其中,质检点可以理解为不合规或者违规的地方,也就是存在错误的地方。每个质检点有质检点标识,如A47,表示A类中第47个质检点,质检点对应的规则包括关键词和逻辑运算。质检点和质检点对应的规则,举例如:A47,基金and分红。其中,关键词包括:基金、分红,逻辑运算包括and。A47质检点表示,若一条消息中同时出现了基金和分红,那么认为该条消息违规了。可以理解为,基金这个产品不涉及分红,也可以理解为,当说到基金这个产品时不会想到会说分红,若一条消息中同时出现基金和分红,那么这条消息违规,也就是出现错误。全文搜索引擎,指的是ElasticSearch(简写为ES)搜索引擎。
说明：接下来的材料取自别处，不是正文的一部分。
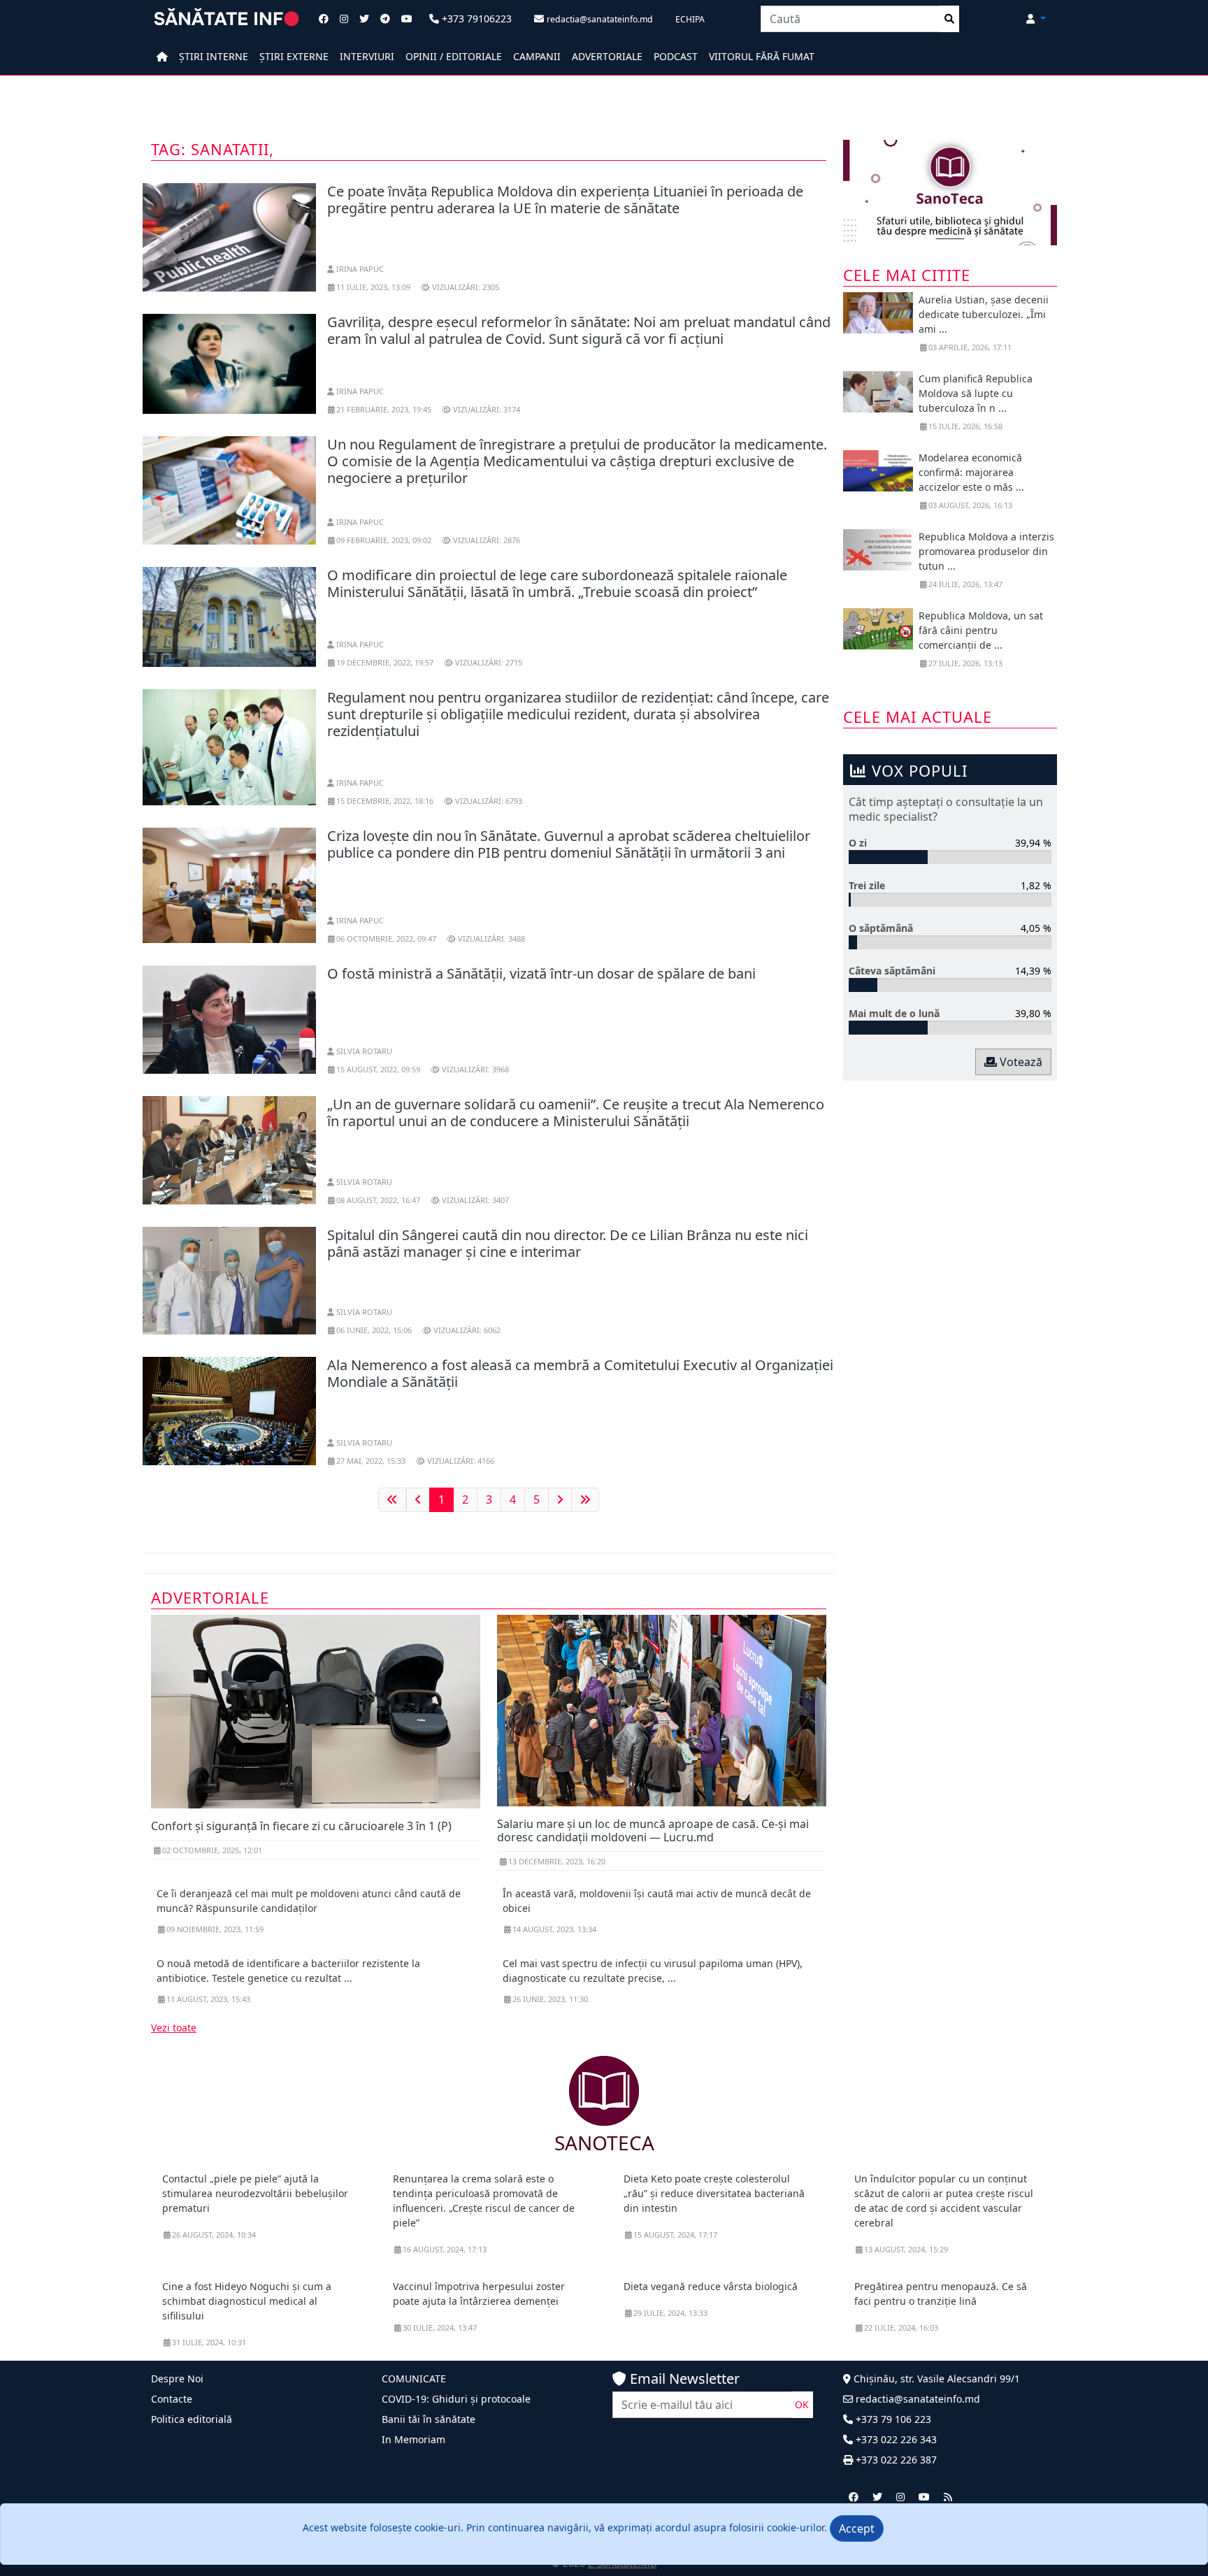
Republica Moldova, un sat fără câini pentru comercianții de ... (981, 630)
ES使用关键词,并利用ES的API接口中提供的must,should,must not等组合分装实现质检点对应的规则,并根据对应的规则(查询条件)从预处理后的对话文本数据中进行查询搜索,找出匹配的质检点并标记,以得到ES质检点结果,将ES质检点结果作为质检结果。其中,标记用质检点标识来标记,ES质检点结果表示用ES查询匹配得到的质检点结果。
在一实施例中,如图2所示,所述步骤S103包括以下步骤S201-S203。
S201,将预处理后的对话文本数据进行分词。通过全文搜索引擎中的分词将预处理后的对话文本数据中每个消息文本数据中的具体消息内容分成多个单词,如消息“我来到北京清华大学”,分词的结果为“我来到北京清华大学”。
S202,对分词后的数据建立倒排索引。具体地,统计分成的词在对对话文本数据中出现的次数和位置;根据出现的次数和位置对分成的词进行倒排索引。如统计词“分红”在对话文本数据中出现的次数和位置,其中,在对话文本数据中的位置包括在哪个对话文本数据表、哪个消息文本数据(可以用消息编号来表示)等。其中,倒排索引是实现“单词-文档矩阵”的一种存储形式,通过倒排索引,可以根据单词快速获取包含这个单词的“文档列表”。如在对话文本数据中,通过该倒排索引可以根据分成的词快速获取包含这个词的消息文本数据,即哪些消息文本数据中出现了该词。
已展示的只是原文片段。